To ensure reliable maintenance of thousands of packages, we use a semi-automatic, agent-assisted development workflow (Supplementary Fig.
\ref{491724}d), orchestrated by a suite of tools we authored and maintain (
bioconda-utils,
https://github.com/bioconda/bioconda-utils). All Bioconda recipes are hosted in a GitHub repository (
https://github.com/bioconda/bioconda-recipes). Both the addition of new recipes and the update of existing recipes in Bioconda is handled via
pull requests. A contributor opens a pull request on the GitHub repository with a modified version of one or more recipes, and these changes are automatically compared against the current state of Bioconda. Once a pull request arrives, our infrastructure performs several automatic checks. Problems discovered in any step are reported to the contributor and further progress is blocked until they are resolved. First, the modified recipes are checked for syntactic anti-patterns, i.e., formulations that are syntactically correct but bad style (termed
linting). This process ensures consistency across all submitted recipes, serving as an initial quality-control step and easing the automated maintenance of recipes. Second, the modified recipes are built on Linux and macOS, via a cloud based, free-of-charge service (
https://travis-ci.org). Successfully built recipes are tested (e.g., by running the generated executable). Since Bioconda packages must be able to run on any supported system, it is important to check that the built packages do not rely on particular elements from the build environment. Therefore, testing happens in two stages: (a) test cases are executed in the full build environment and (b) test cases are executed in a minimal Docker (
https://docker.com) container which purposefully lacks all non-common system libraries. Hence, a dependency that is not explicitly defined will lead to a failure in the latter, more stringent test. Once the
build and
test steps have succeeded, a member of the Bioconda team reviews the proposed changes and, if acceptable, merges the modifications into the official repository. Upon merging, packages are uploaded to the hosted Bioconda channel (
https://anaconda.org/bioconda), where they become available via the Conda package manager. When a Bioconda package is updated to a new version, older builds are generally preserved, and recipes for multiple older versions may be maintained in the Bioconda repository.
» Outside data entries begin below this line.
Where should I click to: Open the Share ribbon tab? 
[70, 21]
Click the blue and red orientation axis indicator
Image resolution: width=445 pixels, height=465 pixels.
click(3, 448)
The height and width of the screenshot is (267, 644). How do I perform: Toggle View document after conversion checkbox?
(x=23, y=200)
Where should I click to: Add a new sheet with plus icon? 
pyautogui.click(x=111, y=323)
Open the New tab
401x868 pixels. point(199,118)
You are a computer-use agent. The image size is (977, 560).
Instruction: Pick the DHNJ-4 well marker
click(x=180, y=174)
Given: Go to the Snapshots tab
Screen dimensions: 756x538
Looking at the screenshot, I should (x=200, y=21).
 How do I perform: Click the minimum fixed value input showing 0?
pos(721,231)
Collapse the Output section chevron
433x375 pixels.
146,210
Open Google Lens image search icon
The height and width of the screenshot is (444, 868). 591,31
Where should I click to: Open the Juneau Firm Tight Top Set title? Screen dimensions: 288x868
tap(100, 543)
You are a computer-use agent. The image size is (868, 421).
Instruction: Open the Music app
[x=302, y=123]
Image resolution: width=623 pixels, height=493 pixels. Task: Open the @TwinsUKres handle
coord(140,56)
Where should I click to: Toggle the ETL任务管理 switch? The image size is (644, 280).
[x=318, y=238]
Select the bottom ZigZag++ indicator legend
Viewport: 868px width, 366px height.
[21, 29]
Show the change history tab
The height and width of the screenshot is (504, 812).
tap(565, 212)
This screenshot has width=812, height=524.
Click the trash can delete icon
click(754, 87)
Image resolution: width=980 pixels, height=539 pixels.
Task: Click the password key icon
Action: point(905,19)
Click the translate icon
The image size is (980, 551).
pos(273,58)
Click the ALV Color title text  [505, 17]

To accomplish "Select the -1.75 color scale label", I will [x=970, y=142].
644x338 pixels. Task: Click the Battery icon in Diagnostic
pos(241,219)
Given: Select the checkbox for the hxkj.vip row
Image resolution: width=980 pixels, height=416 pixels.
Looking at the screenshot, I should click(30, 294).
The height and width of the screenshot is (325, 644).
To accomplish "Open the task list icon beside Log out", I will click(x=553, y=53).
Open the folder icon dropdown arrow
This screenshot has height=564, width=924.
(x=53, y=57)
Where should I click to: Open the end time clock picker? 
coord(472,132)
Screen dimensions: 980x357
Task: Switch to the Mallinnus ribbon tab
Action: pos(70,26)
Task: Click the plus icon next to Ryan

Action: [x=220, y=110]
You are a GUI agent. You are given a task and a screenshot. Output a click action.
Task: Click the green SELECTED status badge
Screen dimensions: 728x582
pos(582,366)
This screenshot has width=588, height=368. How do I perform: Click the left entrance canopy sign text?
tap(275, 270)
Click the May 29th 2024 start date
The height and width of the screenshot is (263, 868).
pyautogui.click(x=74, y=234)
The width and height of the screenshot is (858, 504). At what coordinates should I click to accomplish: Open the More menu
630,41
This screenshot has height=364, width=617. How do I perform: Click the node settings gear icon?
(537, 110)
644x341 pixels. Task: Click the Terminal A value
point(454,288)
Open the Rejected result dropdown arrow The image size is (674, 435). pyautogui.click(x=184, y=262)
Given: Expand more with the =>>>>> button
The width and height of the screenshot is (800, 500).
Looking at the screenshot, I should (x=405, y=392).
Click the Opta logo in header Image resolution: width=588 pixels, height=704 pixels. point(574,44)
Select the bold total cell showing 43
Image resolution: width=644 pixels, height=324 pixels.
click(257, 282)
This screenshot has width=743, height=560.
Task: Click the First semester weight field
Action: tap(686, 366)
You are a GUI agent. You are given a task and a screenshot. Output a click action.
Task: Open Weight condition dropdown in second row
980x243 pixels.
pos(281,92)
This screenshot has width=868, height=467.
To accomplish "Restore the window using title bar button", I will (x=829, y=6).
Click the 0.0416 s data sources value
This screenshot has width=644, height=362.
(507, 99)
Above process appears to scale well with the growing number of recipes and contributors (Supplementary Fig. \ref{491724}a,b). The usual turnaround time of the workflow is short (Supplementary Fig. \ref{491724}e): 61% of the pull requests are merged within 5 hours. Of those, 36% are even merged within 1 hour. Only 18% of the pull requests need more than a day. Hence, publishing software in Bioconda or updating already existing packages can be accomplished typically within minutes to a few hours.
Using Bioconda as a service to obtain packages for local installation entails trusting that (a) the provided software itself is not harmful and (b) it has not been modified in a harmful way. Ensuring (a) is up to the user. In contrast, (b) is handled by our workflow. First, source code or binary files defined in recipes are checked for integrity via MD5 or SHA256 hash values. Second, all review and testing steps are enforced via the GitHub interface. This guarantees that all packages have been tested automatically and reviewed by a human being. Third, all changes to the repository of recipes are publicly tracked, and all build and test steps are transparently visible to the user. Finally, the automatic parts of the development workflow are implemented in the open-source software bioconda-utils. In the future, we will further explore the possibility to sign packages cryptographically.